In 1964, P. Hohenberg and W. Kohn (In 1998, Walter Kohn received -shared with John A. Pople- the Nobel prize in Chemistry for his work on DFT) published a pair of theorems constituting the basis for Density-Functional Theory (DFT). Only one year later, the development of the Kohn-Sham (KS) scheme allowed to make DFT a practical theory for all kind of (intended) calculations, as it is known today (KS-DFT).
These authors showed that there always exists a one-to-one relation (correspondence) between the energy and the electron density of a system, i.e. it is in principle possible to obtain directly the exact energy from this density through an universal functional. However, the mathematical formulation that delivers this energy is still unknown. This approach completely circumvents the paths classically forming the core of Quantum Chemistry: the wavefunction is no longer needed and the associated Schrödinger equation does not need to be correspondingly solved.
The key is thus to model or mimic the subtle effects dominating matter at the quantum scale by means of a functional of the electronic density. The machinery should accurately include exchange and correlation effects, in order to address structure and bonding of molecules, and it should be more advantageous than the ab initio methods, either by reducing the computational cost associated to any calculation or by introducing theoretical models able to rationalise chemical reactivity or physical concepts.

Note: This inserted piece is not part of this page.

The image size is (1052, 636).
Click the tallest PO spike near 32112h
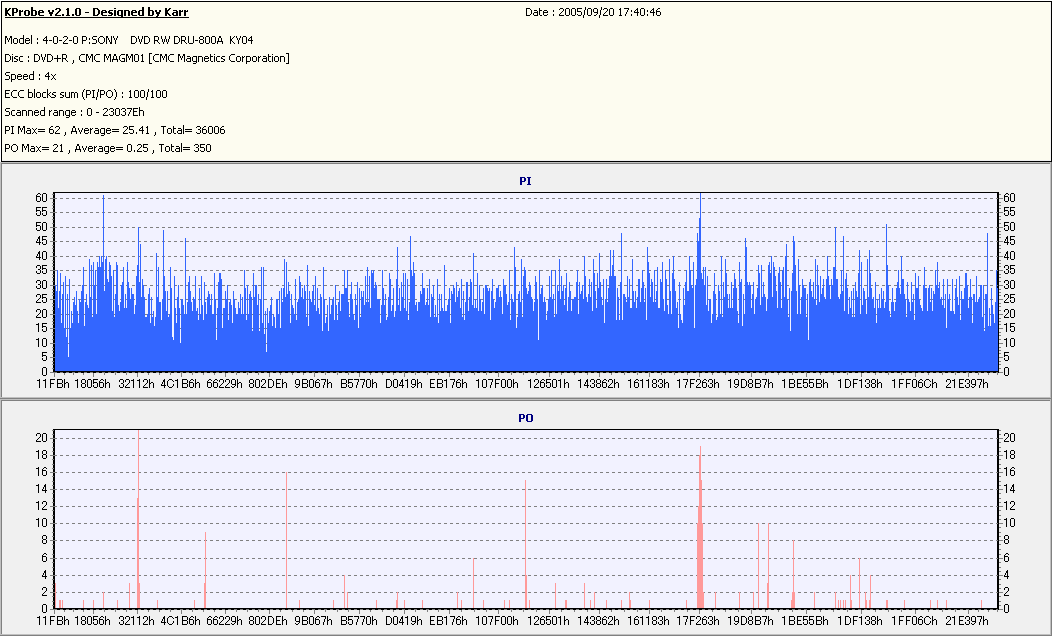[138, 519]
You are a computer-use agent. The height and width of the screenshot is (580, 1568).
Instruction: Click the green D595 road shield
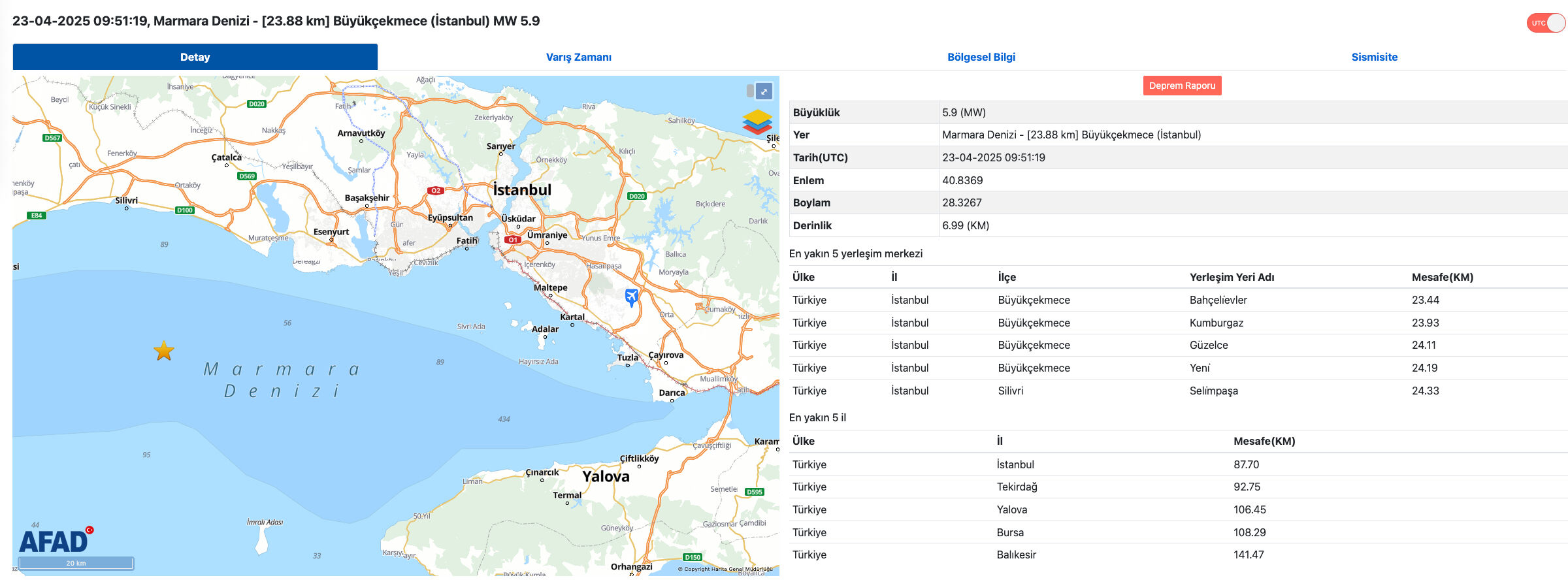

It was not until the 1980s that modern approximations to that universal functional were proposed. That means to dispose of expressions able to deliver the stabilising effects of matter arising from a purely quantum-mechanical (non-classical) origin after inserting the density of any system into the specific chosen mathematical form. The development of these expressions (the density functionals) is normally a hard work, needing extensive calibrations and applications before its wide adoption by the community. Apart from the Local Density Approximation (LDA), the extensions coined as Generalized Gradient Approximation (GGA), the HYBRID functionals containing a portion of exact-like exchange, the meta-GGA functionals, the DOUBLE-HYBRID functionals also containing a portion of perturbative-like correlation, local hybrid functionals, range-separated hybrid functionals, and other orbital-dependent functionals (i.e. RPA) are available today for running calculations.